Moederdag is een Amerikaanse uitvinding. President Woodrow Wilson riep in 1914 Moederdag uit tot nationale feestdag. De nazi’s promootten moederschap wel door medailles uit te reiken aan vrouwen met veel kinderen, en door het instellen van een ‘Dag van de Duitse moeders’.”
Enfin, in 1914 was het met de gelijkheid van vrouwen nog droevig gesteld …
Een ander Joods feestje was er ook op zondag – Lag Ba’Omer, de 33e dag van de Omer. Nu is Lag Ba’Omer een relatief nieuw feest, het nieuwkomertje en de allochtoon in de Joodse kalender. In de Talmoed is er nauwelijks iets te vinden over deze dag, en ook in de vroege Middeleeuwen vind je er weinig over. Het is vooral onder invloed van de mystiek dat deze dag goed integreert en inburgert, hoewel aanvankelijk ook niet in brede kring. Pas de afgelopen eeuwen krijgt Lag Ba’Omer een steeds belangrijkere plaats in de kalender, die echter pas in de moderne staat Israël van de afgelopen decennia tot volle wasdom komt. En ook dit jaar togen weer honderdduizenden mensen richting Meron, de plaats waar rabbi Sjimon bar Jochai, de vermeende auteur van de Zohar, zijn laatste rustplaats zou hebben gevonden óp Lag Ba’Omer.

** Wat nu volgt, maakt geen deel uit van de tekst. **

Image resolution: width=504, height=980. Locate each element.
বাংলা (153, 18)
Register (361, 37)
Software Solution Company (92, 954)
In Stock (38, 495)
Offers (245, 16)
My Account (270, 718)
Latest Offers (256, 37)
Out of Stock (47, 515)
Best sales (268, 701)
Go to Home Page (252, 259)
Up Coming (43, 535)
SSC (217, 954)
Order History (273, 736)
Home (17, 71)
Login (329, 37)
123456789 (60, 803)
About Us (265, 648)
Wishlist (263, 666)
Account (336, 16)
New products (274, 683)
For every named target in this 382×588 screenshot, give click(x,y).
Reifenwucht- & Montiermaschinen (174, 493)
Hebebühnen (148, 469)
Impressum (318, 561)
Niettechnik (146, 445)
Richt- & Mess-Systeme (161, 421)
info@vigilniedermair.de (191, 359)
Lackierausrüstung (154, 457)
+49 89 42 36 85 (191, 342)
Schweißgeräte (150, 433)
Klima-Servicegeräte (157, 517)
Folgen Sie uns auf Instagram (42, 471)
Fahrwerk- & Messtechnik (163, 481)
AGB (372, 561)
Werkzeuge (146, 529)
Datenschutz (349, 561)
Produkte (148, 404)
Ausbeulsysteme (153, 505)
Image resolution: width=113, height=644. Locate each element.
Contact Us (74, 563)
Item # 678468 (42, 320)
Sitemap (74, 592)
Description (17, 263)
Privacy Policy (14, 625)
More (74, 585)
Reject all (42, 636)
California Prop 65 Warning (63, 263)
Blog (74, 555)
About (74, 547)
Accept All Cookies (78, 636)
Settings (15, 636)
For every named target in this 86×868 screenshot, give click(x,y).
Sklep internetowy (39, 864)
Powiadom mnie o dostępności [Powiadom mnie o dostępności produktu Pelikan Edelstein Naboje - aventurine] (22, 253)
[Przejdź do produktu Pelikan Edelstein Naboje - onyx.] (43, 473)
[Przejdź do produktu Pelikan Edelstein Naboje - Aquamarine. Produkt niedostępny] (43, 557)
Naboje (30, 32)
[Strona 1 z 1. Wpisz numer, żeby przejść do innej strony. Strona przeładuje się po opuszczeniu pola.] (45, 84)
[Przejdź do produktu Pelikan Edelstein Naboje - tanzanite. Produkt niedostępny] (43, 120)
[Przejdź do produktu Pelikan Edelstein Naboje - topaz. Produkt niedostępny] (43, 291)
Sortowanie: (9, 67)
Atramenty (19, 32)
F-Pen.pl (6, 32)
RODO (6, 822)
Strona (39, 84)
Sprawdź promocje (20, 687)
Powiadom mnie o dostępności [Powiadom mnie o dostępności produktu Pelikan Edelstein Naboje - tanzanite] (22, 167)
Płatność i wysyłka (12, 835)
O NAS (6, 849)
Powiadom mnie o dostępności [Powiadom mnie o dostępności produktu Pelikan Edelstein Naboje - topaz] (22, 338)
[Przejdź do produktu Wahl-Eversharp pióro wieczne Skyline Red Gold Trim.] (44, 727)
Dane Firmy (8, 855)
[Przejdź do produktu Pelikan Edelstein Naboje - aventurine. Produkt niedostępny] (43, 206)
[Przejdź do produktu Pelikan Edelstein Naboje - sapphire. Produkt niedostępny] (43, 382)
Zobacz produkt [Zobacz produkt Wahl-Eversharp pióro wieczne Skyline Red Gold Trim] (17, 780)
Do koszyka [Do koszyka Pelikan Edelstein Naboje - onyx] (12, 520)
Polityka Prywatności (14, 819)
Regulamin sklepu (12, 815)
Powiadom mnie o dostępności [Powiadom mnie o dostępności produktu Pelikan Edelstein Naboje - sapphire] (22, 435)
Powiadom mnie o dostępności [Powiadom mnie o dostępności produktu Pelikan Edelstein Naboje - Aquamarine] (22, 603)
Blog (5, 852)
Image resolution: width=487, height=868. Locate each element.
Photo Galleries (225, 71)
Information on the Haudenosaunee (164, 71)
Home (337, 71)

Ik zei zondag, maar dat klopt niet helemaal. Dit jaar was er namelijk extra veel te doen om Lag Ba’Omer, dat op zondag viel, ingaande zaterdagavond. Nu gebeurt dit al eeuwen zo, maar deze keer was de orthodoxie bang dat mensen nog voor het eind van de sjabbat de sjabbatregels zouden overtreden vanwege de voorbereidingen voor Lag Ba’Omer (onder andere door het regelen van beveiliging en medische zorg). En dus besloot Bennet als minister van Onderwijs de vakantie die op zondag was gepland, met één dag te verschuiven, naar de maandag. Zodat de vieringen voor Lag Ba’Omer niet meer uitgaande sjabbat zouden plaatsvinden, maar zondagavond. Leuk voor de vromen, slecht voor de ouders en leraren die opeens hun geplande vrije dag zagen opschuiven.
En bovendien waren niet alle rabbijnen voor het verschuiven. Zo bepalen de zondaars wanneer we een feest vieren, mopperde bijvoorbeeld rabbijn Rozen van het technologisch instituut Tzomet. En ook rabbijn Aviner uit Beth-El vond het maar niets. Volgens hem zou een Sanhedrien in onze tijd het hele aansteken van vuurstapels uitgaande sjabbat afschaffen of uitstellen.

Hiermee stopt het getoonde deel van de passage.